Wednesday, January 8, 2014

The Resurrection

     
             The resurrection is one of the most carefully documented events in the scriptures; all four gospels offer detailed accounts of Christ's literal, physical return from the dead. Jesus eats, drinks, walks over seven miles on the road to Emmaus, and shows hundreds of people the marks of the nails and spear that confirm his identity as the very man who had been crucified so cruelly just days before. He encourages the disciples to "handle me and see, that it is I, myself." Ironically, almost from the start there were intellectuals who tried to reconfigure the resurrection into some kind of mystical, even hallucinatory experience shared by Jesus's followers. But that was, and is, pure silliness. Jesus either rose from the dead, or else he was a fraud. And He was no fraud. Only the resurrection and the power of the atonement can account for the millions and millions of people who have looked to Jesus as Lord and Savior. Not just a great teacher or examplar. A Savior. 

           Hugh Nibley (the most wonderfully eccentric scholar the church has produced) had the kind of mind that perceived a relation between the resurrection and the second law of Thermodynamics, which states that everything in the universe is subject to entropy, meaning that it moves toward decay, disorder and eventual disintegration. That is, unless something reverses that process.  I think he is on to something exciting here: 

           "According to Jacob, it is the first law to which nature is subjected—the inexorable and irreversible trend toward corruption and disintegration; it can't be reversed. It rises no more, crumbles, rots, and remains that way endlessly, for an endless duration.
This would spell an end to everything, were it not that another force works against it. "Wherefore, it must needs be an infinite atonement" (2 Nephi 9:7), he says—in effect, a principle of unlimited application. An infinite principle is at work here... Without an infinite atonement, "this corruption could not put on incorruption." We could not save ourselves from entropy. Someone else must be there to do it. Notice what atonement means: reversal of the degradative process, a returning to its former state, being integrated or united again—"at-one." What results when particles break down? They separate. Decay is always from heavier to lighter particles. But "atonement" brings particles back together again. Bringing anything back to its original state is at-one-ment." (Temple and the Cosmos)
             With this insight Br. Nibley leads us to a larger vision of the resurrection than just rising from the grave, as miraculous as that is. He is, I think, saying that Christ holds within himself a life force so great that it reverses the very condition of the universe. Under His influence the inexorable downward spiral of nature slows, halts, and reverses, and everything starts to move back toward life, integration, energy, fulfillment, order, productivity , at-one-ment. Starting from this view of the resurrection and reading back through the gospels we see Jesus infusing every situation with energy, healing, forgiveness and love. Pure life-force. It is thrilling, and it is no surprise that the grave, literally, could not hold Him. Nor, because of his atonement, any of us. 
          Joseph Smith envisioned the resurrection as a Priesthood ordinance in which worthy fathers would participate in bringing their families back from the grave. What an image that is! So what does the resurrection mean to us in our daily lives? It means that we may tremble at the process of death (pretty scary) but we don't fear the thing itself. One remarkable finding in the thousands of "near-death" experiences now on record is this: people who have died and return not only don't fear death, they look forward to it! Death will turn out to be the only thing that really dies. The rest of us are going on forever. Time for a little John Donne: 
Death, be not proud, tho some have called thee
Mighty and dreadful, for thou art not so;
One short sleep past, we wake eternally,
And death shall be no more; Death, thou shalt die.

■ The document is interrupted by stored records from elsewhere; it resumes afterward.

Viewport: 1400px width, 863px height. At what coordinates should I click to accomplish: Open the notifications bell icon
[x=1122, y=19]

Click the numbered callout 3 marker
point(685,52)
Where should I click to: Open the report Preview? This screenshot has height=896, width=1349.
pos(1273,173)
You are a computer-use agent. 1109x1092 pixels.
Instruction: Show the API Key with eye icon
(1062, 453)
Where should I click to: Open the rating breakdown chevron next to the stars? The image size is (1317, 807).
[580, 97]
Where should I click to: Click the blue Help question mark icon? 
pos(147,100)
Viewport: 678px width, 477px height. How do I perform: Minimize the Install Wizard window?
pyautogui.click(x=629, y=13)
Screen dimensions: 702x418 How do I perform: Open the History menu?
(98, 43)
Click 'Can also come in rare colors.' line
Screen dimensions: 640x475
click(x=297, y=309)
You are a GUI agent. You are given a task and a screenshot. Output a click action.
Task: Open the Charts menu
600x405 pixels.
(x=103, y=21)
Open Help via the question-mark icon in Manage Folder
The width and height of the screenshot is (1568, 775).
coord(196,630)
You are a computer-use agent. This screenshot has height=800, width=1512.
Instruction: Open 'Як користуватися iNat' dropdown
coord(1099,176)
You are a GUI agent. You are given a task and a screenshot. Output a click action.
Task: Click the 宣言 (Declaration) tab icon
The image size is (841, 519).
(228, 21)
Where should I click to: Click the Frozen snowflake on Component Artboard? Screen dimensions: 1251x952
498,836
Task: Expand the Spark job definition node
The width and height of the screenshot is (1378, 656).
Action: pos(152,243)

           A hope in Christ consists of three things: the peace that comes through the forgiveness of our sins, an awareness that he shared in our sufferings and infirmities and thus can succor us with his grace, and a knowledge that in the end we will rise with Him in the resurrection. With those assurances, we can live in a state of joy and hope, no matter what befalls us. Without those assurances we are in a state of spiritual entropy. Jesus described himself as "the resurrection and the life," and every step we take toward him brings a greater abundance of life to our souls.